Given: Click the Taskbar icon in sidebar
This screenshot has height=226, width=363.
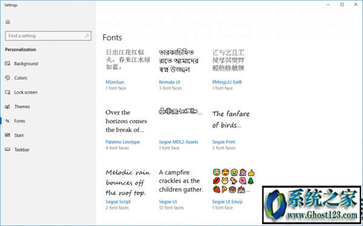Looking at the screenshot, I should (x=8, y=149).

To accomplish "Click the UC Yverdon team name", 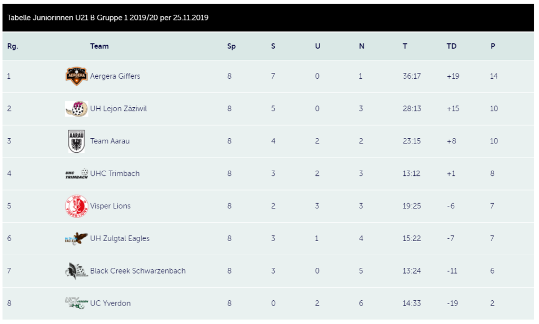I will pos(111,304).
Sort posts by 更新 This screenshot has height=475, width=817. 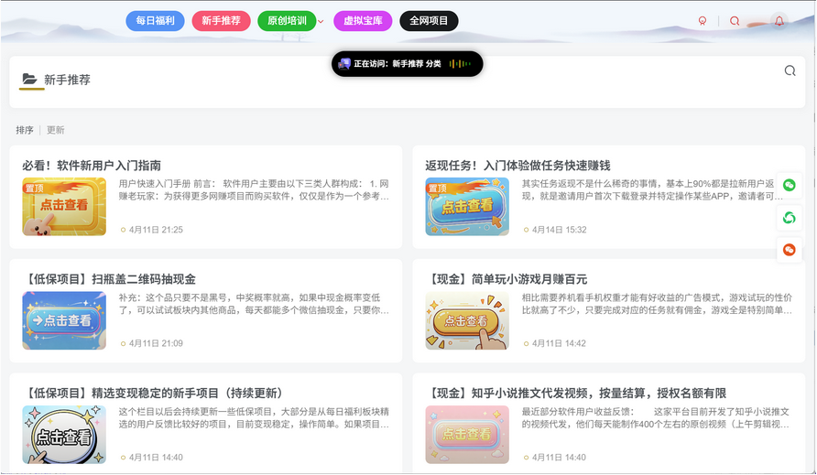[x=56, y=130]
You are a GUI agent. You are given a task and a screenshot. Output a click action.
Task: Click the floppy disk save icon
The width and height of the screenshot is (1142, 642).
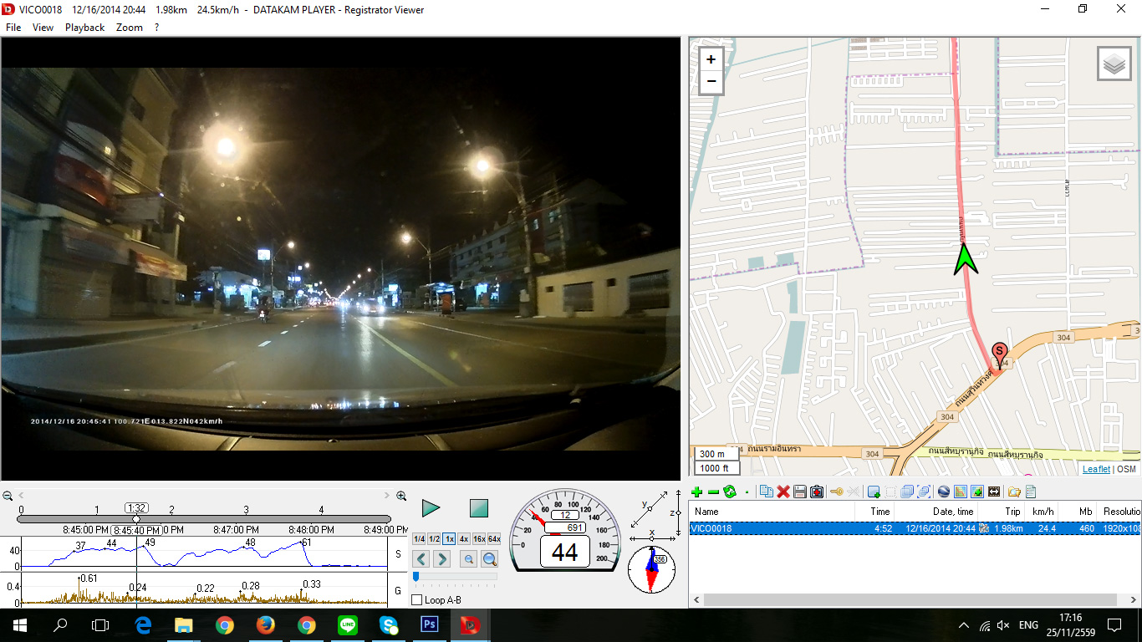pos(800,492)
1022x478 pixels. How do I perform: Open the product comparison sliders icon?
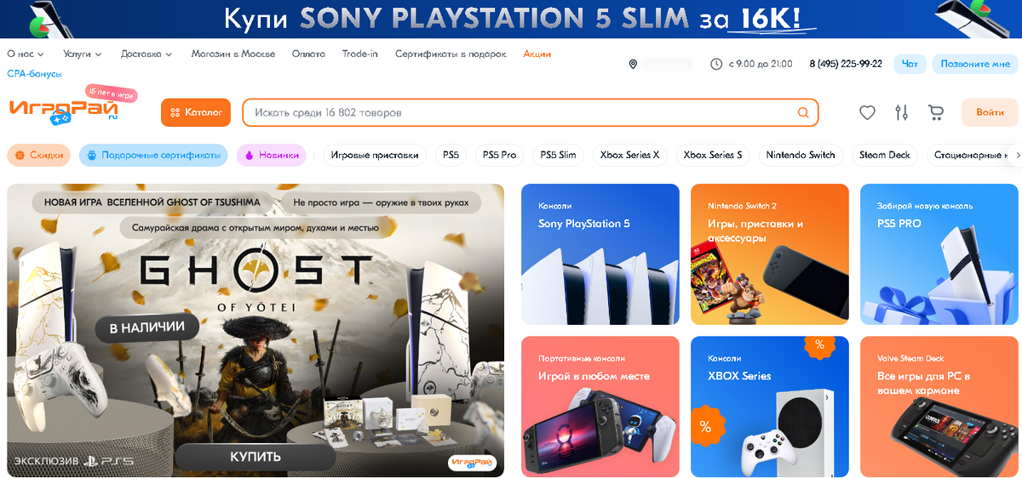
※
- Aim of the exercise
Count every line in the listing above where the string "icon" occurs, and report the count and nothing more.

- Task response
3